I can't seem to get out of this place. Although Santiago is a fine city filled with your museums, parks, and millions of Chileans, the city is also a sprawling, smog-contaminated, modern jungle, like many cities in the U.S., lacking in character and enough activities to keep me busy during the daytime. However, after spending a month in small Patagonia towns and on relatively deserted trails, I missed the nightlife of a big city and decided to spend two weekends here. This decision has allowed me to catch up on some sleep, workout (I found a gym nearby!), and spend too much time surfing the Internet. I'm scraping the bottom of the bowl for stories here, but a few interesting things have happened along the way...

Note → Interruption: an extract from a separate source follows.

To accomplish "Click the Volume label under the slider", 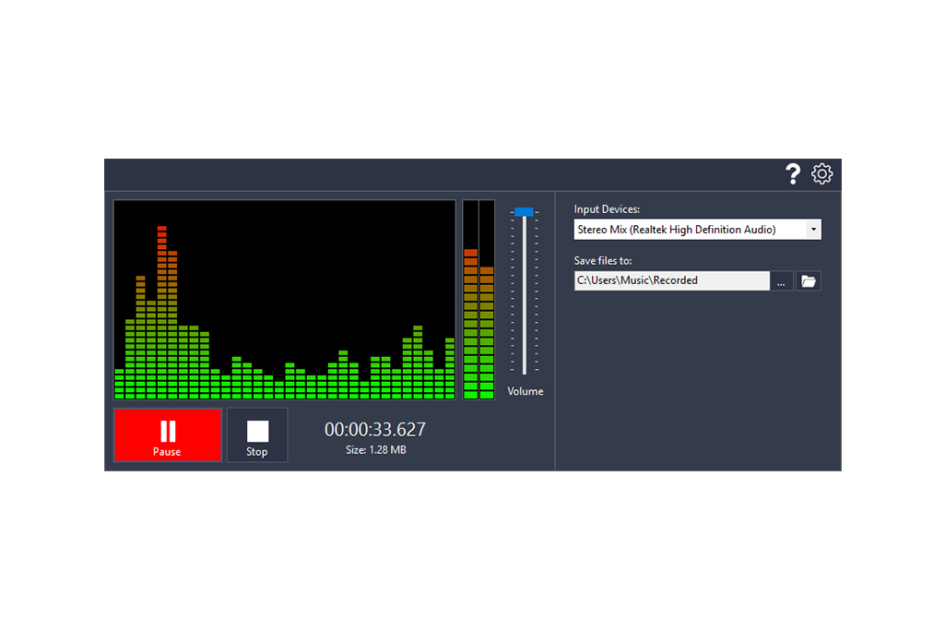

Normally, I don't get into my dating life in these impersonal communications, but for its amusing content, this story must be told. Having learned enough Spanish in high school to meet girls in bars--this was the watermark to pass so that I could avoid taking college Spanish--I try to practice Spanish in noisy, crowded, smoky bars. I figure that I'm ready for the advanced level. Anyway, my free language lessons have led to a few dates where the chica speaks roughly five words of English. Setting up the date on the phone is the real challenge as trying to understand a Chilean is quite difficult anyway. Chileans don't pronounce their 's' and twist a few other letters too. (It's just as hard to understand them as it is for me to read Hebrew without the vowels.)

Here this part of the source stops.